» **ASSIGNED TASK**
All of the records below need to be copied exactly.

::: EXERCISE INPUT :::

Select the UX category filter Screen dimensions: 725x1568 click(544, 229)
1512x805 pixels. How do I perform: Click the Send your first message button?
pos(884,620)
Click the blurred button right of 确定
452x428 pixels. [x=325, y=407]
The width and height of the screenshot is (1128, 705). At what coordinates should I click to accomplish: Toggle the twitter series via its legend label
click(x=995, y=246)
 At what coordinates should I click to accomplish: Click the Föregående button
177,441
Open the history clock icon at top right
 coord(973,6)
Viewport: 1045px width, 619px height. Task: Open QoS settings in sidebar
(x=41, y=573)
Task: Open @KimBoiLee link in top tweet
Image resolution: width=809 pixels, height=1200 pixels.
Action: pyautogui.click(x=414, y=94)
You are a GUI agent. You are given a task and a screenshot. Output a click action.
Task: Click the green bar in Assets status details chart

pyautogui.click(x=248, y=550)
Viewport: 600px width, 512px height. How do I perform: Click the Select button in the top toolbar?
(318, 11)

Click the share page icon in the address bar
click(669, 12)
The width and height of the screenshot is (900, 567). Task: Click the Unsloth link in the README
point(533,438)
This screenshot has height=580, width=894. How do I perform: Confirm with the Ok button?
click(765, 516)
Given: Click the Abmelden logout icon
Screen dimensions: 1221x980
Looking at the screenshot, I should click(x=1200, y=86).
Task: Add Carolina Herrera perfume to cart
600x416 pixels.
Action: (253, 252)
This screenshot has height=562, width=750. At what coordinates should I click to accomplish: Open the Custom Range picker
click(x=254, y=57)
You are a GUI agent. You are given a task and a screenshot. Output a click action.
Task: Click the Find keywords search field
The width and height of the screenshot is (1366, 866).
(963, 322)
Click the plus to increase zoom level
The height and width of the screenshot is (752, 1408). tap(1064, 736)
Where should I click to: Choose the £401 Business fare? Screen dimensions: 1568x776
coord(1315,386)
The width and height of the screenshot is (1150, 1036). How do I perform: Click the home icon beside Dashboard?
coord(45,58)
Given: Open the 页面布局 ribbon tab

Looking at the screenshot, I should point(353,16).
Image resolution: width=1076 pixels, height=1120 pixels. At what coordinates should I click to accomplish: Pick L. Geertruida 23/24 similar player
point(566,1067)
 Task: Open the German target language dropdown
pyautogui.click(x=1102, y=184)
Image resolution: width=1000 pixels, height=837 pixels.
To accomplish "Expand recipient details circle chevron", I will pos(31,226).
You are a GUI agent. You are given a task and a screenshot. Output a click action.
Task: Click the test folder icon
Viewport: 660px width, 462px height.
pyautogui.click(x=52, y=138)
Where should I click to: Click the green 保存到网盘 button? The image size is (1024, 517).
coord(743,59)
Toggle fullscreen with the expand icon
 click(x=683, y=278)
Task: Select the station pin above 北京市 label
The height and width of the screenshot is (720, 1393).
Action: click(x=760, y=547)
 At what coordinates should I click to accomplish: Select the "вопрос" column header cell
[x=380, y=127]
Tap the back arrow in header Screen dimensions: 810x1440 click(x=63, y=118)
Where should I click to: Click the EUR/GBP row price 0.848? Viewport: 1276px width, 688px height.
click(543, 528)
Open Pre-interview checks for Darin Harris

:::

» **OUTPUT FOR THIS TASK**
Select the UX category filter Screen dimensions: 725x1568 click(544, 229)
1512x805 pixels. How do I perform: Click the Send your first message button?
pos(884,620)
Click the blurred button right of 确定
452x428 pixels. [x=325, y=407]
The width and height of the screenshot is (1128, 705). At what coordinates should I click to accomplish: Toggle the twitter series via its legend label
click(x=995, y=246)
 At what coordinates should I click to accomplish: Click the Föregående button
177,441
Open the history clock icon at top right
 coord(973,6)
Viewport: 1045px width, 619px height. Task: Open QoS settings in sidebar
(x=41, y=573)
Task: Open @KimBoiLee link in top tweet
Image resolution: width=809 pixels, height=1200 pixels.
Action: pyautogui.click(x=414, y=94)
You are a GUI agent. You are given a task and a screenshot. Output a click action.
Task: Click the green bar in Assets status details chart

pyautogui.click(x=248, y=550)
Viewport: 600px width, 512px height. How do I perform: Click the Select button in the top toolbar?
(318, 11)

Click the share page icon in the address bar
click(669, 12)
The width and height of the screenshot is (900, 567). Task: Click the Unsloth link in the README
point(533,438)
This screenshot has height=580, width=894. How do I perform: Confirm with the Ok button?
click(765, 516)
Given: Click the Abmelden logout icon
Screen dimensions: 1221x980
Looking at the screenshot, I should click(x=1200, y=86).
Task: Add Carolina Herrera perfume to cart
600x416 pixels.
Action: (253, 252)
This screenshot has height=562, width=750. At what coordinates should I click to accomplish: Open the Custom Range picker
click(x=254, y=57)
You are a GUI agent. You are given a task and a screenshot. Output a click action.
Task: Click the Find keywords search field
The width and height of the screenshot is (1366, 866).
(963, 322)
Click the plus to increase zoom level
The height and width of the screenshot is (752, 1408). tap(1064, 736)
Where should I click to: Choose the £401 Business fare? Screen dimensions: 1568x776
coord(1315,386)
The width and height of the screenshot is (1150, 1036). How do I perform: Click the home icon beside Dashboard?
coord(45,58)
Given: Open the 页面布局 ribbon tab

Looking at the screenshot, I should point(353,16).
Image resolution: width=1076 pixels, height=1120 pixels. At what coordinates should I click to accomplish: Pick L. Geertruida 23/24 similar player
point(566,1067)
 Task: Open the German target language dropdown
pyautogui.click(x=1102, y=184)
Image resolution: width=1000 pixels, height=837 pixels.
To accomplish "Expand recipient details circle chevron", I will pos(31,226).
You are a GUI agent. You are given a task and a screenshot. Output a click action.
Task: Click the test folder icon
Viewport: 660px width, 462px height.
pyautogui.click(x=52, y=138)
Where should I click to: Click the green 保存到网盘 button? The image size is (1024, 517).
coord(743,59)
Toggle fullscreen with the expand icon
 click(x=683, y=278)
Task: Select the station pin above 北京市 label
The height and width of the screenshot is (720, 1393).
Action: click(x=760, y=547)
 At what coordinates should I click to accomplish: Select the "вопрос" column header cell
[x=380, y=127]
Tap the back arrow in header Screen dimensions: 810x1440 click(x=63, y=118)
Where should I click to: Click the EUR/GBP row price 0.848? Viewport: 1276px width, 688px height.
click(543, 528)
Open Pre-interview checks for Darin Harris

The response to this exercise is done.